Scan the records below for lines with the word "Switch", then state how many you find and nothing else.

Excerpted records section start

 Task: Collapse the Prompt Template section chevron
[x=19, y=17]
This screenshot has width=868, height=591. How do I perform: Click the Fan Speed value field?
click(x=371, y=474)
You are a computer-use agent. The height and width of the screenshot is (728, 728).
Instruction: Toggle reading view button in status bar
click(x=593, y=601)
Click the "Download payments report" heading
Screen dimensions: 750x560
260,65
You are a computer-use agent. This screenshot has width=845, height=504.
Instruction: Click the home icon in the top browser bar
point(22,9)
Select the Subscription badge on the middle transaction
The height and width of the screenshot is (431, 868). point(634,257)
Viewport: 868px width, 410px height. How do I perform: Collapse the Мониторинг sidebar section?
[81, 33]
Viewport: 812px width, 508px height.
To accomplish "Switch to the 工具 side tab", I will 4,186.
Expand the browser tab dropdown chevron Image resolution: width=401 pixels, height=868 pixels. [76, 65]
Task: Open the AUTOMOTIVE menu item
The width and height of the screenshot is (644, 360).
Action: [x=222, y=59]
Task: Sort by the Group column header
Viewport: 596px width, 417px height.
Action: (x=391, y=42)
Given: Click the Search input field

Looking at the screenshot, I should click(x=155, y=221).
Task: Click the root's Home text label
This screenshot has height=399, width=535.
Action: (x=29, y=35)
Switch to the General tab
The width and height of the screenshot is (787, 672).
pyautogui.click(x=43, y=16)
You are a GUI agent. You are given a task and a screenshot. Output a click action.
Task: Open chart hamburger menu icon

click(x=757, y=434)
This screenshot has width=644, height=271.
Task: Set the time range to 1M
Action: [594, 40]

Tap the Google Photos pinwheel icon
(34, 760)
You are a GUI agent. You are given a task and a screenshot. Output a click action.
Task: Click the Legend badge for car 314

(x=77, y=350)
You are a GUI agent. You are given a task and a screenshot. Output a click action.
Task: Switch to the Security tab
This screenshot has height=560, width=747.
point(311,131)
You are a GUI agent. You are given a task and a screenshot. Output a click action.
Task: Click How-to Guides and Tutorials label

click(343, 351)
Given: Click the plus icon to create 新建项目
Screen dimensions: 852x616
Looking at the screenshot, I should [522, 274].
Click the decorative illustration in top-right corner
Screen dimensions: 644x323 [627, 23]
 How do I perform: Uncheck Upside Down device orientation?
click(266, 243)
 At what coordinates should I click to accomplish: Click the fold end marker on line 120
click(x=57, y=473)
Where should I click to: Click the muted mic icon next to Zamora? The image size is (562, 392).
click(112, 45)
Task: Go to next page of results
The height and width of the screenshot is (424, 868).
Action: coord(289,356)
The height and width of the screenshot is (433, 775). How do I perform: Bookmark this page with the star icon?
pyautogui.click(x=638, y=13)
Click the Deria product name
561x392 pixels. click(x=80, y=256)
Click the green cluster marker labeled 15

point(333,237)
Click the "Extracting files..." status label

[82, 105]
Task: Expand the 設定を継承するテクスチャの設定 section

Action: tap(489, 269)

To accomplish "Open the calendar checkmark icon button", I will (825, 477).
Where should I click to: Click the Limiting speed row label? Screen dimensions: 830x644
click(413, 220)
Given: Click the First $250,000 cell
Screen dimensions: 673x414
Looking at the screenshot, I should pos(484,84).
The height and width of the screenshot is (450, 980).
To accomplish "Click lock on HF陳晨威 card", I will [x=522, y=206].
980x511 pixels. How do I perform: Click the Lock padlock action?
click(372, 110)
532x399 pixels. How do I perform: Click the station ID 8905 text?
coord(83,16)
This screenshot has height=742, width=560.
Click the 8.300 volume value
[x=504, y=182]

Excerpted records section end

Exercise response -
3